Y cual rey Midas, recuerda haberlo sostenido entre sus manos justo a tiempo de ver su mundo tornarse del color del sol, en forma de abrazos cálidos, que no aprietan, pero se mantienen firmes, lo suficiente como para no querer estar en ningún otro sitio. En miradas que no se quiebran ni desembocan en una mueca. En buenas palabras, sinceras, desde el alma, sobre lo increíble que es y lo mucho que tiene que ofrecerle al mundo. En risas, muchas risas, y muchos otros momentos que añaden centímetros a su vuelo hasta que el mundo se convierte en una pequeña mancha bajo las nubes y el parqué del suelo no es más que una mota de polvo en la inmensidad de un universo en el que sólo caben ellos dos.

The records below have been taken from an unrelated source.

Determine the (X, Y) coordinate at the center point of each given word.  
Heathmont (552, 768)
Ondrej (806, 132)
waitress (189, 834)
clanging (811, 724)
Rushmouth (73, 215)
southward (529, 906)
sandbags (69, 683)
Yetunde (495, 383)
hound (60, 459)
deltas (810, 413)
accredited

Así que ahora, un mes más tarde, Martin no siente miedo alguno, y en vez de sentir su corazón encogerse con el anhelo de un deseo que jamás se cumplirá, se permite a sí mismo soñar despierto con una vida en la que poder dormirse cada noche tal y como está, en el lugar más cálido y seguro del mundo.
La canción les envuelve, tanto que escuchan desde la distancia las voces amigas que la cantan, bailando alrededor de la habitación. No restan, sino suman. Forman parte del momento, llenan el aire de amor, en todas sus formas, tipos, y colores, lo limpian hasta quedar tan puro que todo error del pasado queda borrado y las palabras de Juanjo resuenan en su cabeza al son de la música.
“Vas a brillar, ¿me oyes? Vas a brillar.”
Esta vez, Martin se las cree un poquito más.
Hay que ver, las sorpresas que esconde el chico del que se enamoró cantando. El afecto, el cariño, y la bondad que le inundan. La dulzura de su mirada cuando se despoja de todo aquello que lo cohibe y se deja ser.
Martin se promete allí mismo no dudar jamás de la palabra de Abril Zamora, pues tenía toda la razón.
Las voces que cantan y amenizan la velada se acercan, y sus pasos se detienen, y de repente está siendo abrazado, y el perfume de Bea se hace notar en el ambiente. Martin extiende el brazo y la abraza de vuelta, pero sus ojos no se desvían un sólo segundo.
Te regalo las piezas
Que mi alma conforman
Que nunca nada te haga falta a ti
Te voy a amar hasta morir
Te voy a amar hasta morir
La canción acaba con el abrazo de una amiga, la mirada de un amante, y la magia de la música dibujando espirales en el aire.
“Qué tranquilidad, qué paz.”
Es un grito. Uno mudo, sin palabras, sin articular sonido alguno. Un código secreto que sólo ellos entienden, a pesar de que ninguno entienda por qué, aunque esto último es lo de menos.
Juanjo sonríe, y Martin sabe que su mensaje ha sido enviado y recibido perfectamente.
“Tú eres mi paz.”
Más allá de los muros de palacio, el mundo exterior aguanta la respiración y deja soltar una lágrima antes de apagarse por completo.